Monday, April 16, 2018

Shale Law Weekly Review - April 16, 2018

Written by:
Jacqueline Schweichler - Education Programs Coordinator

The following information is an update of recent local, state, national, and international legal developments relevant to shale gas.

PA Impact Fee: Pennsylvania Supreme Court Hears Arguments on Stripper Well Definition
On April 11, 2018, the Pennsylvania Supreme Court heard arguments on the definition of “stripper wells,” according to the Pittsburgh Post-Gazette. The case was initiated when the Public Utility Commission alleged that Snyder Brothers Inc. (SBI) owed $500,000 in impact fees for their natural gas wells. SBI argued that their wells met the definition of a stripper well due to their low production levels, and thus, were not subject to the impact fee. Act 13 defines a stripper wells as “An unconventional gas well incapable of producing more than 90,000 cubic feet of gas per day during any calendar month…” The question presented to the court is whether the word “any” refers to one month or every month of the year.

State Regulation: Colorado Court Approves Proposed Oil and Gas Setback Requirement Initiative for Ballot
On April 6, 2018, a Colorado Supreme Court judge approved a proposed ballot initiative, Initiative 97, that would increase the buffer zone for new oil and gas development to 2,500 feet from any occupied structure or vulnerable area. Initiative 97 defines “vulnerable area” to include playgrounds, sports fields, public parks, drinking water sources, lakes, rivers, and streams. The purpose of the initiative is to reduce the negative impact of oil and gas development on
“health, safety, welfare, and the environment.” For the initiative to qualify for the ballot, at least
98,492 valid signatures must be gathered by August 6, 2018.

Induced Seismicity: Oklahoma Issues Disposal Well Reduction Order after Earthquakes
On April 9, 2018, the Oklahoma Corporation Commission issued a disposal well reduction order for a wastewater disposal well in Garfield County after strong earthquake activity. The order requires that the disposal volume in the Arbuckle formation be decreased from 17 thousand barrels a day to 5 thousand barrels a day. The earthquake that initiated this order was a 4.6-magnitude earthquake followed by several smaller earthquakes on April 7th, according to an article by Oil & Gas Journal. The article also states that the disposal well is owned by privately held MM Energy Inc.
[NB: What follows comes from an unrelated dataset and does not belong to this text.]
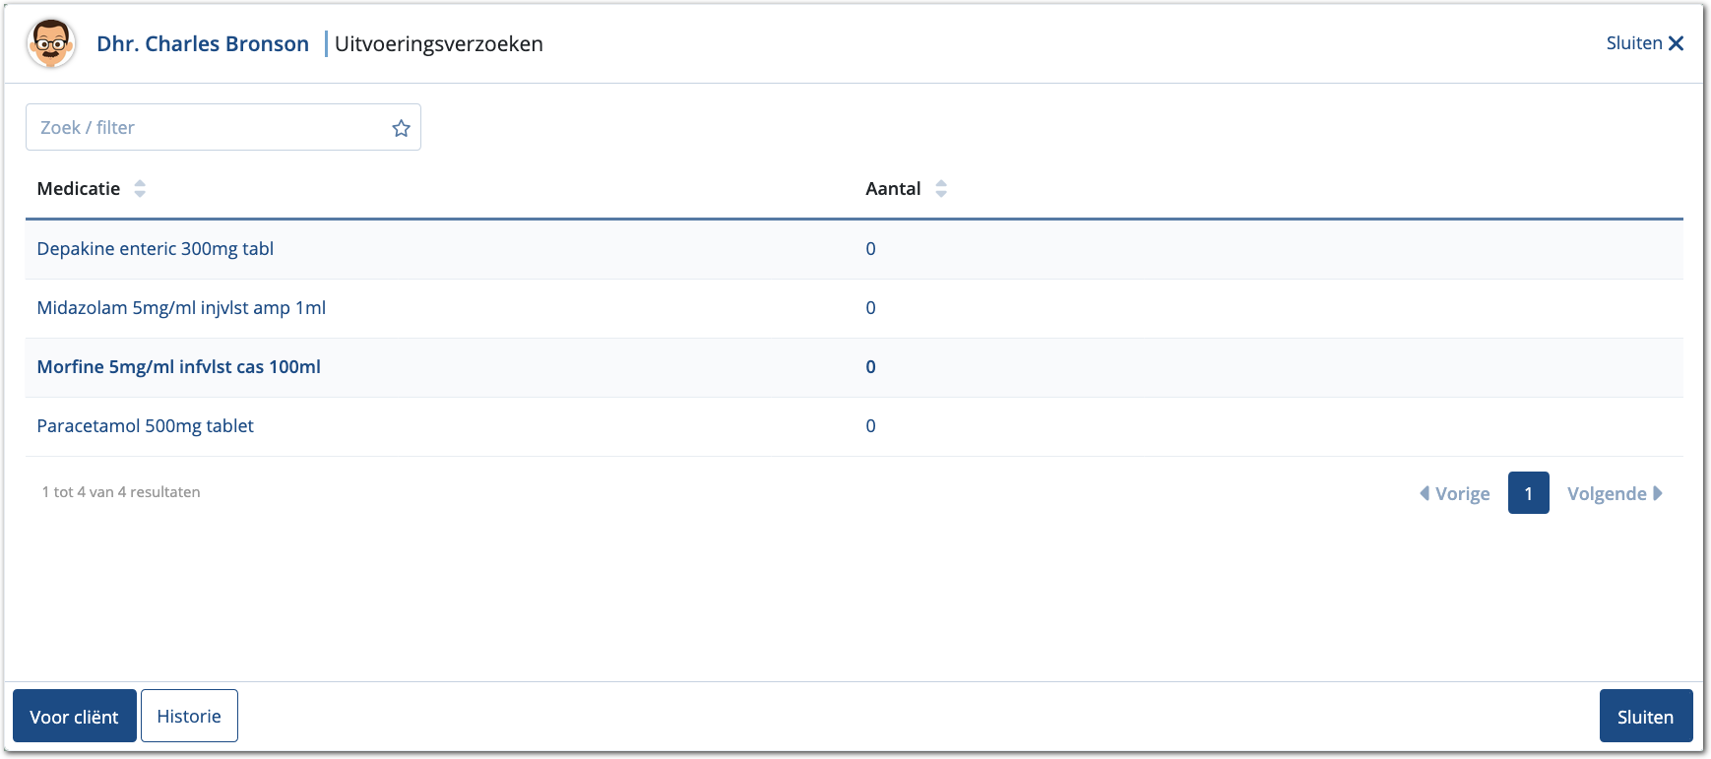Select page 1 in pagination
Image resolution: width=1711 pixels, height=759 pixels.
coord(1528,493)
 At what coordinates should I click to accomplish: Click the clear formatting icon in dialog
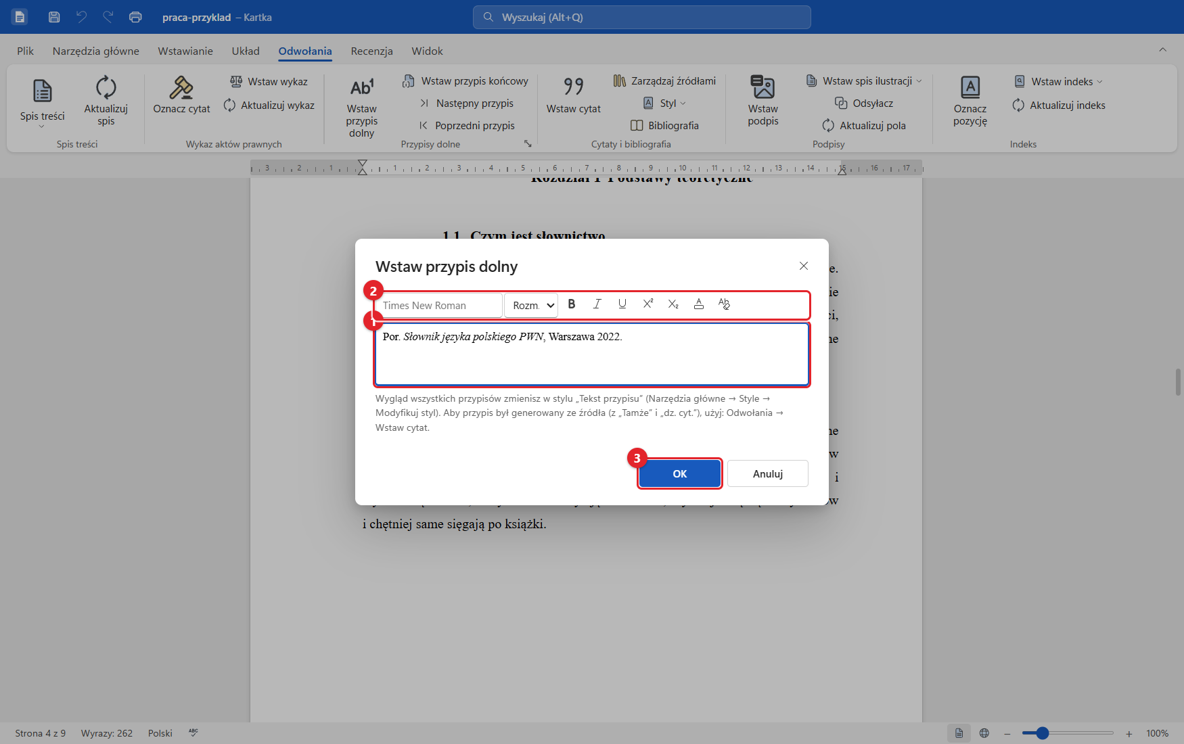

Air Quality: Report Forecasts Air Pollution from Oil and Gas Exploration
A recent draft report issued by the Western Regional Air Partnership (WRAP) provides a future year forecast of air pollutant and greenhouse gas emissions for oil and gas exploration and production operations. The draft report, dated January 2018, includes an oil and gas emissions inventory for the Greater San Juan Basin in Colorado and New Mexico, and for the Permian Basin in New Mexico and Texas. The study examines air pollutants such as carbon monoxide and volatile organic compounds, as well as greenhouse gases including carbon dioxide and methane. The report, Future Year 2028 Emissions from Oil and Gas Activity in the Greater San Juan Basin and Permian Basin, was prepared by engineering, design, and consultancy company, Ramboll.

Air Quality: Colorado Researchers Suggest Health Risks Increase with Proximity to Oil and Gas Facilities
On March 27, 2018, a study prepared by researchers at the Colorado School of Public Health found that air pollutant concentrations and health risks increased with close proximity to oil and gas facilities. The researchers estimated acute and chronic noncancer hazards and cancer risks for exposures to nonmethane hydrocarbons in a residential setting. According to the researchers, current setback distances in Colorado may not protect nearby residents from negative health effects resulting from exposure to oil and gas facility air pollutants. They found that populations living “within 152 m of an O&G facility are more likely to experience neurological, hematological, and developmental health effects.” The study, Ambient Nonmethane Hydrocarbon Levels Along Colorado’s Northern Front Range: Acute and Chronic Health Risks, was published in the journal Environmental Science & Technology.